* [Aim of the task]: Your answer should be a number only: the count of lines in the following entries that contain "field".
○ ○ ○ ○ ○
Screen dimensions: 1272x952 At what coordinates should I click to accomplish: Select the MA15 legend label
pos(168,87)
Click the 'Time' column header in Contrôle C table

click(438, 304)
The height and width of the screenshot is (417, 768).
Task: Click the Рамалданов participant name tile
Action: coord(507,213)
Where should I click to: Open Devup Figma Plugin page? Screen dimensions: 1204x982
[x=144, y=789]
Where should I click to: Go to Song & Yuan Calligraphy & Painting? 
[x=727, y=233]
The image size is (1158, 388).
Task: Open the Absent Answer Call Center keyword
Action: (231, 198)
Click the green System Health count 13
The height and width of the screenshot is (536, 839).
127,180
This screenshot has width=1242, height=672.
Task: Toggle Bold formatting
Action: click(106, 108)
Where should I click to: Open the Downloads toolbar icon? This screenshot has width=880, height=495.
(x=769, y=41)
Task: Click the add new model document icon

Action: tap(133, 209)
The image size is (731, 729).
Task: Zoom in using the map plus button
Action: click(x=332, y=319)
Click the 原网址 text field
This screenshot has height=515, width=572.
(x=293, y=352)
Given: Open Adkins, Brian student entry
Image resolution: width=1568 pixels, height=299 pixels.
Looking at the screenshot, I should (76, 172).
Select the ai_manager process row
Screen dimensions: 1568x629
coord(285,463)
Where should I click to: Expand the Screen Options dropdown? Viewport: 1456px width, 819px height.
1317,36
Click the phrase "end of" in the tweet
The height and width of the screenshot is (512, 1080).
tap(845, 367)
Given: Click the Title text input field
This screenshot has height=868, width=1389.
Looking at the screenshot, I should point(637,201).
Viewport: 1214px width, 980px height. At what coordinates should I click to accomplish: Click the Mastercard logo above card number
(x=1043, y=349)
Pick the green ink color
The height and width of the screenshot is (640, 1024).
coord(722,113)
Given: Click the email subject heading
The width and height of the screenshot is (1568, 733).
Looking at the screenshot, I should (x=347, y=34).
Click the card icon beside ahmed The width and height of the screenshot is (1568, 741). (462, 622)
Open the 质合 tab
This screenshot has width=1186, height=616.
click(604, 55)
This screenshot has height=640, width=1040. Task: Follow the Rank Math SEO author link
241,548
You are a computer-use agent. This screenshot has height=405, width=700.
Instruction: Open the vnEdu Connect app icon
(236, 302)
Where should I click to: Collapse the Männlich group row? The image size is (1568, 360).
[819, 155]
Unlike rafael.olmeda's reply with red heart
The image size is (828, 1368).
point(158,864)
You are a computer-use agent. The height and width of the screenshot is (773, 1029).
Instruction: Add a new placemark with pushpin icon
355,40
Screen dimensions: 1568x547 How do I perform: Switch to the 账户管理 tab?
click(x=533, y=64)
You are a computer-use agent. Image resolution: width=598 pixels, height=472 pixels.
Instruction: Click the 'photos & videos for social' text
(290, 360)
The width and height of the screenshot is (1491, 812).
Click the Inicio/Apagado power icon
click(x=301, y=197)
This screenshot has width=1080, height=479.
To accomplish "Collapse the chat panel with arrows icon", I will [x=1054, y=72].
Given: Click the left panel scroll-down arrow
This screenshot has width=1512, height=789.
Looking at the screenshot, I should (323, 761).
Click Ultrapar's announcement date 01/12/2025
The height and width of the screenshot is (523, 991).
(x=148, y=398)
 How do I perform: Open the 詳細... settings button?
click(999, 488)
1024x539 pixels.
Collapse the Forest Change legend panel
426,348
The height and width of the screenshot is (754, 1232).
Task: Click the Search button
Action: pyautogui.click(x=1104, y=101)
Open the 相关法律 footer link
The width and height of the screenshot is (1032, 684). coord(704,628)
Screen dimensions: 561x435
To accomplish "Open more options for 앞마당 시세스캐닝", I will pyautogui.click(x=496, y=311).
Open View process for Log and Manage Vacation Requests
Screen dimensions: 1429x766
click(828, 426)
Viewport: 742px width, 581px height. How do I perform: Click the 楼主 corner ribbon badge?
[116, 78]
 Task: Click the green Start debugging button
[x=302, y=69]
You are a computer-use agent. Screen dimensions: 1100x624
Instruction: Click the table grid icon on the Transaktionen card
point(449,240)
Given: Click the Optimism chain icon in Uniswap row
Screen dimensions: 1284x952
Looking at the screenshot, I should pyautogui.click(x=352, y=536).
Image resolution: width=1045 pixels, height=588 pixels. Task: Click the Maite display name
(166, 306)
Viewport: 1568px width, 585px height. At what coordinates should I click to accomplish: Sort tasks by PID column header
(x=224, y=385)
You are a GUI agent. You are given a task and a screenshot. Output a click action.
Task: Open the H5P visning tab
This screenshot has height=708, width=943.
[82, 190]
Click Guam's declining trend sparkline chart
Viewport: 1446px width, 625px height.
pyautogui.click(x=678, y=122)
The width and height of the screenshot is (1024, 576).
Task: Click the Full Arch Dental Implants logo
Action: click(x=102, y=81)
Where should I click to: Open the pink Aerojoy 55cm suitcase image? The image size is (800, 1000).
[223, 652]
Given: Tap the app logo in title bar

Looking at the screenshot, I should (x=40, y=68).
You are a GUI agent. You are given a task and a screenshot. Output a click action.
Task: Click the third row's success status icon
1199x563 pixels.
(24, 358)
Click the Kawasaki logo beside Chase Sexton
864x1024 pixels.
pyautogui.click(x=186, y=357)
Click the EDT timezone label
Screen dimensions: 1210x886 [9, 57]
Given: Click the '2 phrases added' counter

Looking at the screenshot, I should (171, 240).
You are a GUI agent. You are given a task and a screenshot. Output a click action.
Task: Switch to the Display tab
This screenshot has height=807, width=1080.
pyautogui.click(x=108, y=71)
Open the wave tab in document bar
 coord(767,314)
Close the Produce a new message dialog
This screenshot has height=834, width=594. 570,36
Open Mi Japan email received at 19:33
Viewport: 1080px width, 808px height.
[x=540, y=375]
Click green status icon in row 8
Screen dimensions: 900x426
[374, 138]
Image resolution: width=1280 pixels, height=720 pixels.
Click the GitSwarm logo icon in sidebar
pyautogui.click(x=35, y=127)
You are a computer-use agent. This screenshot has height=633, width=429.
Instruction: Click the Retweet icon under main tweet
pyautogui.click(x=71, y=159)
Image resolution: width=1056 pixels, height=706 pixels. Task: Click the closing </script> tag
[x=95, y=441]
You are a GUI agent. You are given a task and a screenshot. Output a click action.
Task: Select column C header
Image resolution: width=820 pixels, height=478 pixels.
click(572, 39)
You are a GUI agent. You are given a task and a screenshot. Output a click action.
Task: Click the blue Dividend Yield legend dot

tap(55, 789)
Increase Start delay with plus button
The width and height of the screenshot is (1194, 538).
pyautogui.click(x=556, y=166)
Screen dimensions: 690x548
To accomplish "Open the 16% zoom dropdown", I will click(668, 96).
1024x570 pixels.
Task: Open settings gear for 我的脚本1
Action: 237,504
○ ○ ○ ○ ○
* [Written solution]: 2